1
votes

I wonder how it would be possible to replace byte values in a Vector128<byte>

I think it is okay to assume the code below where we have a resultvector with those values : <0,0,0,0,1,1,1,1,0,0,0,0,0,0,0,0>

Here I like to create a new vector where all "0" will be replaced with "2" and all "1" will be replaced with "0" like this : <2,2,2,2,0,0,0,0,2,2,2,2,2,2,2,2>

I am not sure if there is an intrinsics for this or how to achieve this?

Thank you!

        //Create array
        byte[] array = new byte[16];
        for (int i = 0; i < 4; i++) { array[i] = 0; }
        for (int i = 4; i < 8; i++) { array[i] = 1; }
        for (int i = 8; i < 16; i++) { array[i] = 0; }


        fixed (byte* ptr = array)
        {
            byte* pointarray = &*((byte*)(ptr + 0)); 
            System.Runtime.Intrinsics.Vector128<byte> resultvector = System.Runtime.Intrinsics.X86.Avx.LoadVector128(&pointarray[0]);

            //<0,0,0,0,1,1,1,1,0,0,0,0,0,0,0,0>
            //resultvector
        }
1
Maybe something like 2-(resultvector<<1) (if shifts are not possible, just add to itself). But how did you actually compute resultvector? (If you are able to modify that calculation, there could be more efficient ways). - chtz
I edited my post. I think that example is equal to how the real example is where I am left with this resultvector. I am not sure what this means: 2-(resultvector<<1) ? I use C#. - Andreas
<< is the shift operator. I'm not very familiar with C# so I don't know if it allows that on SIMD types (or if C# overloads operators for SIMD types ...). Essentially you need to calculate 2-(a[i]+a[i]) for each element (for which there must be a way with just two SIMD instructions). - chtz
You probably did not understand what I meant by "how you actually compute resultvector". If your code was how you actually calculate it, just replace array[i]=0; by array[i]=2; and array[i]=1; by array[i]=0 (I'm sure this is not what you need ...). - chtz
Yes, I am not sure if << is possible to use. I have never seen that one to be used in C#. I think it is not possible. I beleive there must be some kind of SIMD instruction in C# to use somehow, I hope. - Andreas

1 Answers

2
votes

The instruction for that is pshufb, available in modern .NET as Avx2.Shuffle, and Ssse3.Shuffle for 16-byte version. Both are really fast, 1 cycle latency on modern CPUs.

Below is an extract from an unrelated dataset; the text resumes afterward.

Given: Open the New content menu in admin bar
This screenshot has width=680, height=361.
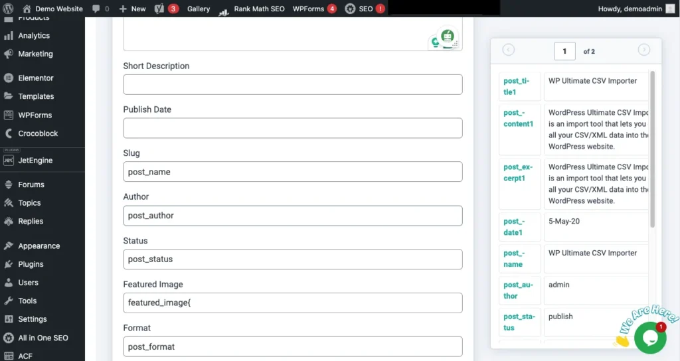Looking at the screenshot, I should [x=132, y=9].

Pass your source data into shuffle control mask argument, and a special value for the first argument which is the bytes being shuffled, something like this:

// Create AVX vector with all zeros except the first byte in each 16-byte lane which is 2
static Vector256<byte> makeShufflingVector()
{
    Vector128<byte> res = Vector128<byte>.Zero;
    res = Sse2.Insert( res.AsInt16(), 2, 0 ).AsByte();
    return Vector256.Create( res, res );
}

See _mm_shuffle_epi8 section on page 18 of this article for details.

Update: if you don’t have SSSE3, you can do the same in SSE2, in 2 instructions instead of 1:

static Vector128<byte> replaceZeros( Vector128<byte> src )
{
    src = Sse2.CompareEqual( src, Vector128<byte>.Zero );
    return Sse2.And( src, Vector128.Create( (byte)2 ) );
}

By the way, there’s a performance problem in .NET that prevents compiler from loading constants outside of loops. If you gonna call that method in a loop and want to maximize the performance, consider passing both constant vectors, with zero and 2, as method parameters.